#### Your tasks
A. According to the passage on the Ellora and Ajanta caves, in which state are those caves located?
B. Decide whether each statement agrees with the passage on the Ellora and Ajanta caves, answering yes or no and quoting the deciding words: (i) At Ajanta, the rocky hill was excavated from above. (ii) The caves were used either as monasteries or as churches. (iii) The work on such caves extended over about 800 years.

-------- Text provided --------

The caves of Ellora and Ajanta, in the State of Hyderabad, share with Sanchi the supreme interest among early Buddhist works of art. They come from the same dawn-time, the centuries in which India was the center of the Buddhist world. Caves hewn out of the solid rock of the hillsides were fairly common through western, west central and south central India during those Buddhist centuries and just afterward. There are caves near Bombay; there are others near Nasik; their uses, either as monasteries (viharas) or churches (chaityas) are similar everywhere. They seem to range, also, from about the third century B.C. to the seventh or eighth A.D. The testimony they bear to the patience and industry of innumerable Buddhist artists, workmen and sheer muscle-workers is impressive in the highest degree. Sometimes the rocky hill was excavated from above (as at Ellora) and sometimes from the side (as at Ajanta), but however it was done it was a labor not only of love, but of unexampled vision and humility. For the fact is that hardly anybody who began such a work could have hoped to live until it was anywhere near finished; one generation dotted the i's and crossed the t's for another; it was a sort of entailed and interwoven enterprise, from generation to generation, over about 800 years.

-------- Recorded data --------

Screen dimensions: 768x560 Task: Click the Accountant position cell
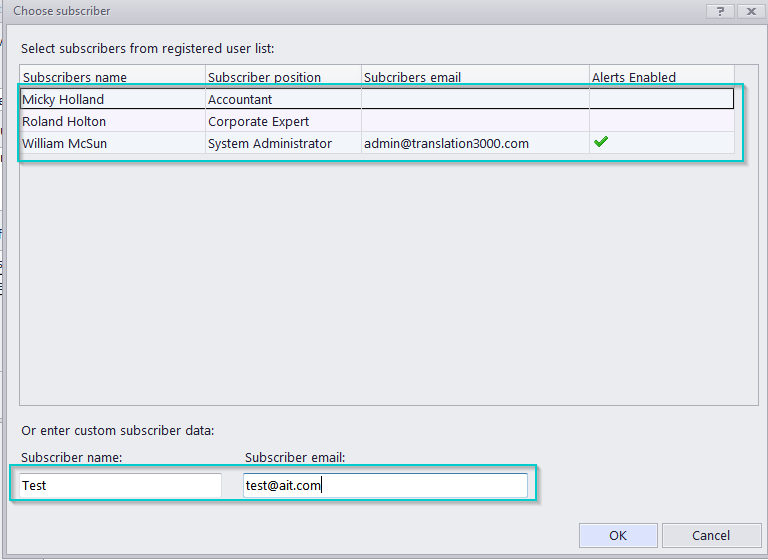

--------

#### Answer list
A. The State of Hyderabad.

B.
(i) No: "sometimes from the side (as at Ajanta)"
(ii) Yes: "their uses, either as monasteries (viharas) or churches (chaityas) are similar everywhere"
(iii) Yes: "from generation to generation, over about 800 years"